:: SUPPLIED DATA
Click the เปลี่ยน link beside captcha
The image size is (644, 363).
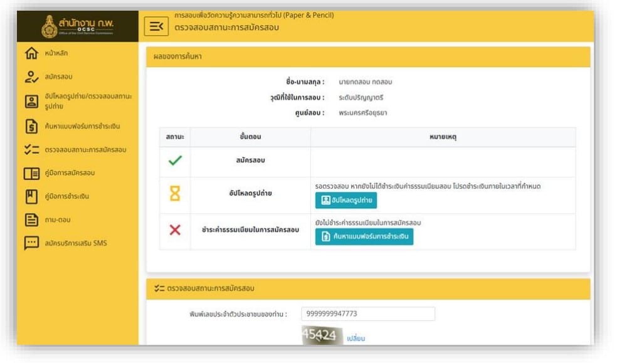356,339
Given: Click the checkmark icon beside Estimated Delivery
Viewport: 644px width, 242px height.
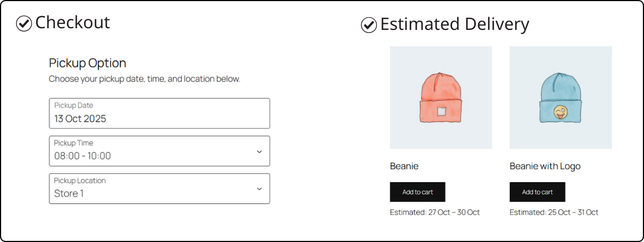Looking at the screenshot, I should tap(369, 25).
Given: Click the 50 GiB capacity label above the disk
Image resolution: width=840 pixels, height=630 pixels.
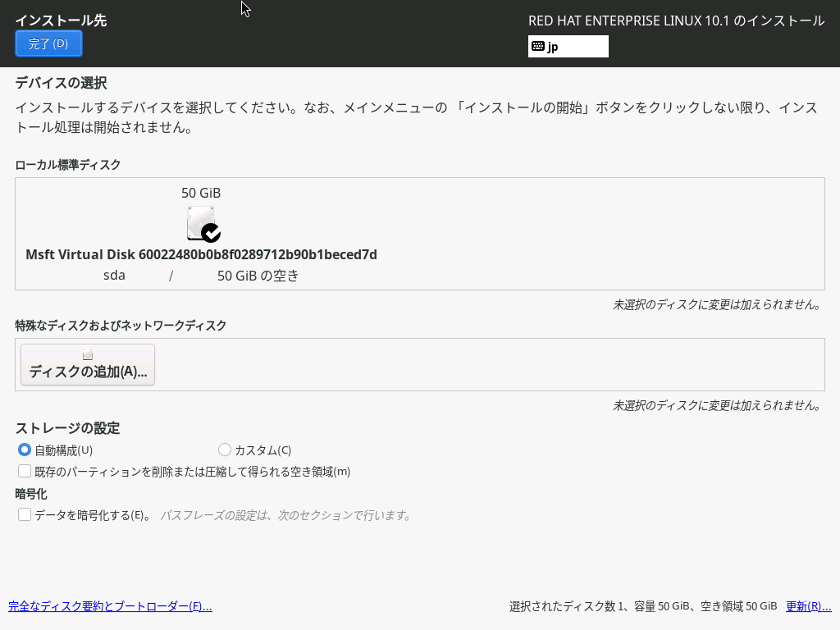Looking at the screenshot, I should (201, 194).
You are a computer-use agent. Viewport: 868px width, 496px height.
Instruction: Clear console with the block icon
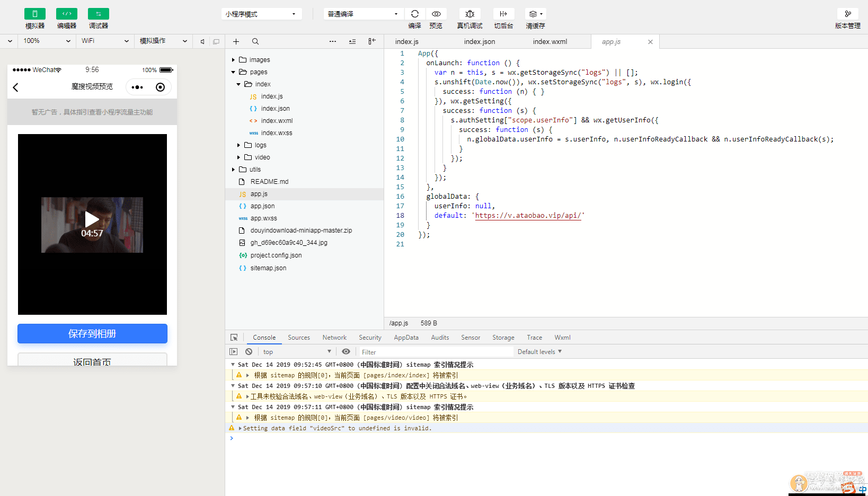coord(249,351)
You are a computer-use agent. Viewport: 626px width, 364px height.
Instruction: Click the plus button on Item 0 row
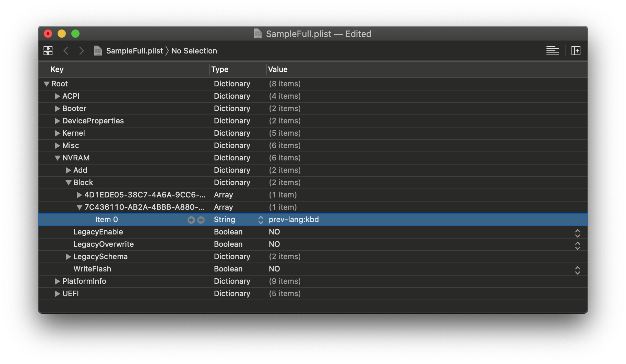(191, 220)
::::
:: SUPPLIED DATA
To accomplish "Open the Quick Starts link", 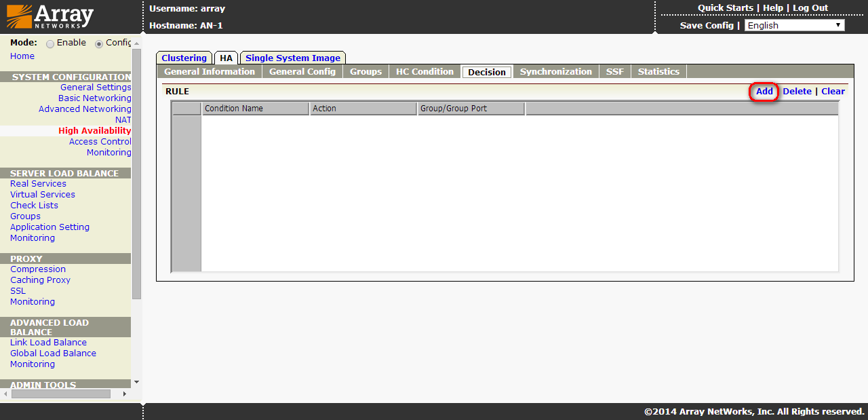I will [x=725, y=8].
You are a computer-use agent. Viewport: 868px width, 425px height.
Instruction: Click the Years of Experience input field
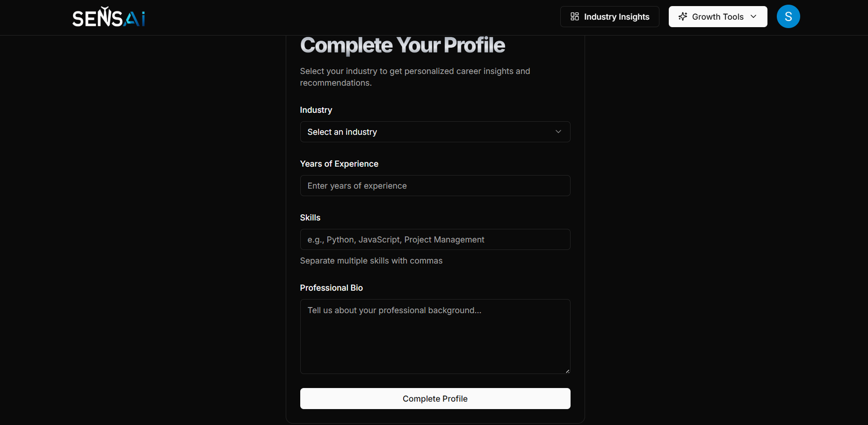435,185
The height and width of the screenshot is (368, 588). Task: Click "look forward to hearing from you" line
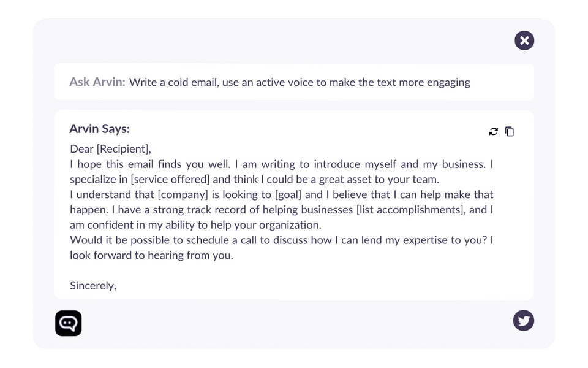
::::
:: SUPPLIED DATA
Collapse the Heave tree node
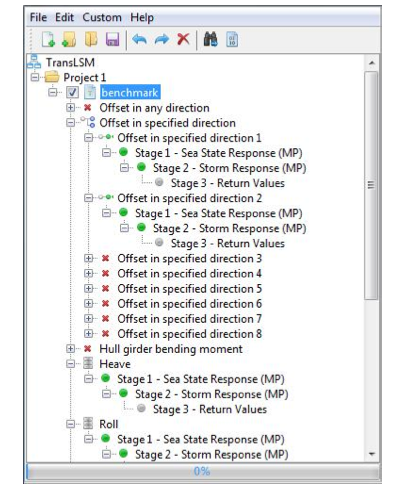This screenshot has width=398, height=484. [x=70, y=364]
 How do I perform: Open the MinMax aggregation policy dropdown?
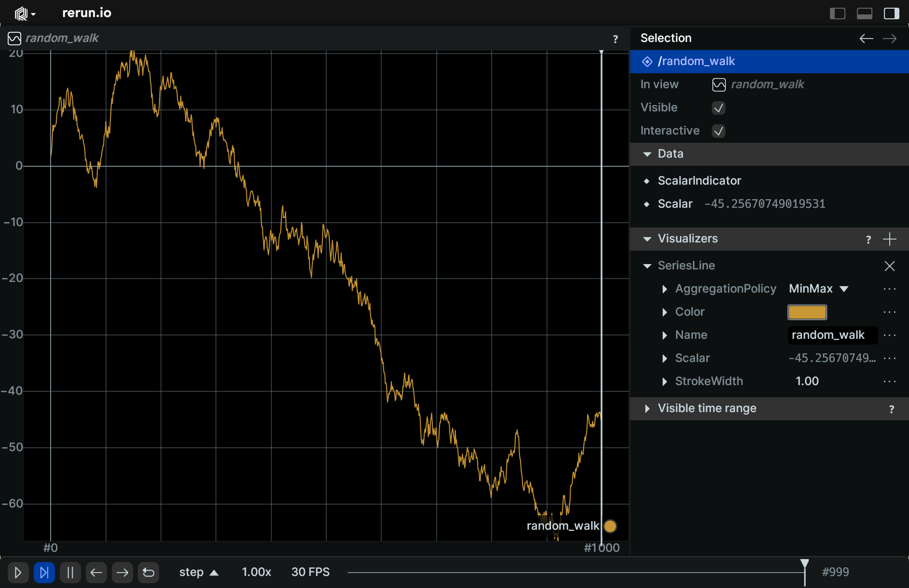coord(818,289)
::::
**WHAT TO PRODUCE**
Within the entries above, find every line where the string "Given" occurs, and copy it.

**COMPLETED TASK**
Given: Click the checkmark icon beside Estimated Delivery
Given: Click the 50 GiB capacity label above the disk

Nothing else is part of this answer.